Ini merupakan kali kedua perayaan Natal di Betlehem bernuansa muram dan minim dekorasi, seiring peningkatan konflik di Jalur Gaza sejak 7 Oktober 2023.
Biasanya, pada saat seperti ini, jalan-jalan, gang-gang, dan gereja-gereja di Betlehem dihiasi dengan dekorasi lampu Natal.
Bahkan salah satu pohon Natal terindah di dunia didirikan di Manger Square dekat gereja yang terkenal itu.
Para turis dan wisatawan lokal juga biasanya memadati wilayah itu selama musim libur Natal.
Namun, dua tahun belakangan perayaan Natal di Betlehem digelar umat Kristiani dengan kesedihan yang mendalam.
Tak ada dekorasi lampu dan pohon natal, pawai marching band pemuda yang sering menjadi bagian dari perayaan Natal juga tidak digelar.
Issa Thaljieh, pendeta komunitas Ortodoks Yunani di Betlehem, menggambarkan kota itu sebagai “sedih dan suram” tahun ini karena perang Israel yang sedang berlangsung.
“Pesan kami kepada dunia, terlepas dari penderitaan, kesulitan, dan perang, adalah bahwa Kristus Palestina memanjatkan doa selama Natal agar perdamaian, cinta, dan belas kasihan menang. Dari Betlehem, pesan cinta dan perdamaian menyebar ke seluruh dunia,” kata Thaljieh, dikutip Anadolu.

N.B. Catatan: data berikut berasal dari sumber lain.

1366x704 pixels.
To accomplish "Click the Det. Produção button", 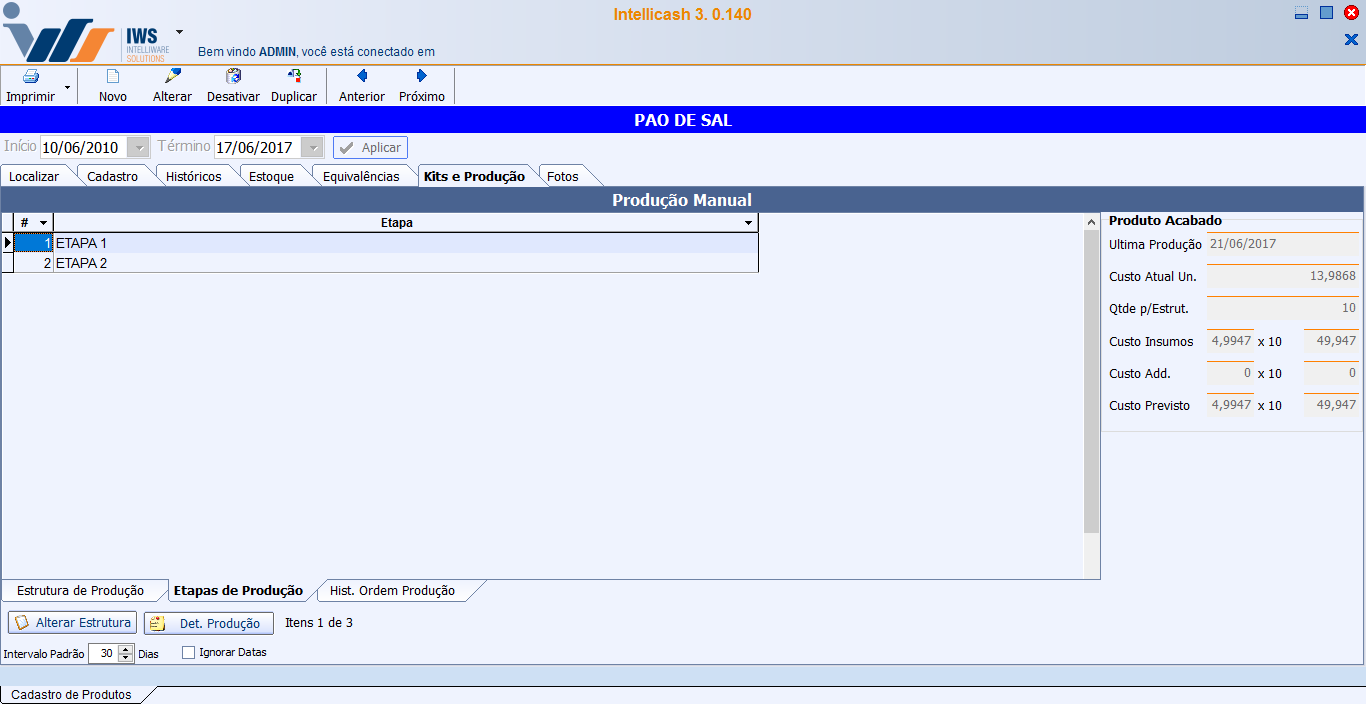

Hal serupa juga dilontarkan oleh Wali Kota Betlehem, Anton Salman.
Dalam keterangan resminya, ia menggambarkan suasana Natal tahun ini sebagai “suram” mengingat perang yang sedang berlangsung di Gaza.

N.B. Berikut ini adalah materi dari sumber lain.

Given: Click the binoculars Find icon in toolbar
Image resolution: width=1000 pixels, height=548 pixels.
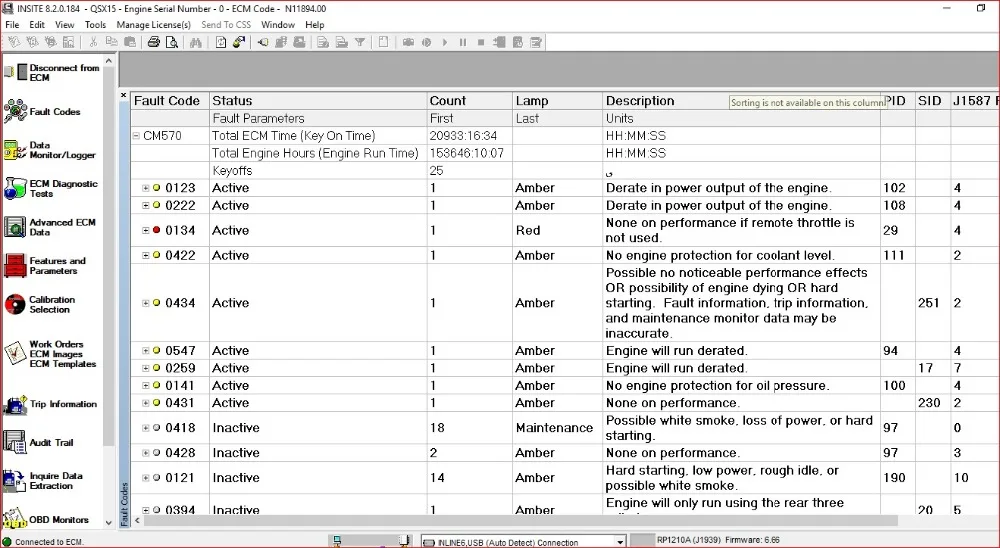Looking at the screenshot, I should 195,42.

Berbagai perayaan Natal juga dibatalkan sebagai wujud kepedulian pada apa yang terjadi pada umat Kristiani di Gaza.
“Selalu, pesan Bethlehem adalah pesan perdamaian dan harapan,” kata Salman, dikutip dari The Associated Press.
“Namun di hari-hari ini, kami juga mengirimkan pesan kepada dunia: Perdamaian dan harapan, tetapi dunia harus bekerja untuk mengakhiri penderitaan kami sebagai bangsa Palestina,” katanya.
Perekonomian Kota Kelahiran Yesus Suram
Jeries Qumsieh, juru bicara Kementerian Pariwisata Palestina, menyebut perayaan Natal tahun ini muram dan suram, ditandai perayaan terbatas pada ritual keagamaan.
“Tahun ini, tidak ada delegasi turis atau peziarah karena perang dahsyat yang dilancarkan Israel terhadap rakyat kami,” kata Qumsieh.
“Bethlehem sedang menderita kemerosotan ekonomi yang signifikan, dengan pemesanan hotel hanya 3 persen tahun ini,” tambahnya.
Selama perang berkecamuk, kerugian harian Betlehem akibat perang Israel diperkirakan membengkak sebesar hingga 1,5 juta dollar AS.
Ini lantaran sektor pariwisata yang diandalkan kota Betlehem mandek beroperasi akibat perang serta kerusuhan yang terus berlangsung di Tepi Barat.
Sebagai informasi sebelum perang pecah, para turis berziarah ke tempat kelahiran Yesus setiap tahunnya.
Namun, setelah perang meletus sektor pariwisata kota ini sepi pelancong.
Menurut Jiries Qumsiyeh, juru bicara Kementerian Pariwisata Palestina, jumlah pengunjung ke Bethlehem pada 2024 diperkirakan tidak lebih dari 100.000 orang.
Bahkan, saat ini, hampir semua dari total 5.500 kamar hotel yang tersedia di Betlehem masih kosong.
Tingkat hunian hotel di kota itu anjlok dari sekitar 80 persen pada awal 2023 menjadi sekitar 3 persen saat ini.
Imbasnya pendapatan Betlehem dari sektor pariwisata menyusut 70 persen, menandai kehancuran ekonomi yang parah.
Lebih lanjut, Wali Kota Salman menyatakan, angka pengangguran di Betlehem kini mencapai sekitar 50 persen.
Angka ini jauh lebih tinggi daripada rata-rata pengangguran di Tepi Barat yang berada pada angka 30 persen.
Kendati perekonomian tengah suram, namun pastor paroki Gereja Ortodoks Yunani di Gereja Kelahiran, Bethlehem, Pastor Issa Thaljieh mendorong warga Palestina di Betlehem untuk tetap tinggal meskipun menghadapi tantangan.
“Gereja tanpa orang Kristen bukanlah gereja. Cahaya yang lahir ketika Yesus Kristus lahir di sini adalah cahaya yang bergerak melampaui kegelapan, jadi kita harus menunggu, kita harus bersabar, kita harus banyak berdoa, dan kita harus tetap dengan akar kita karena akar kita ada di Betlehem,” katanya.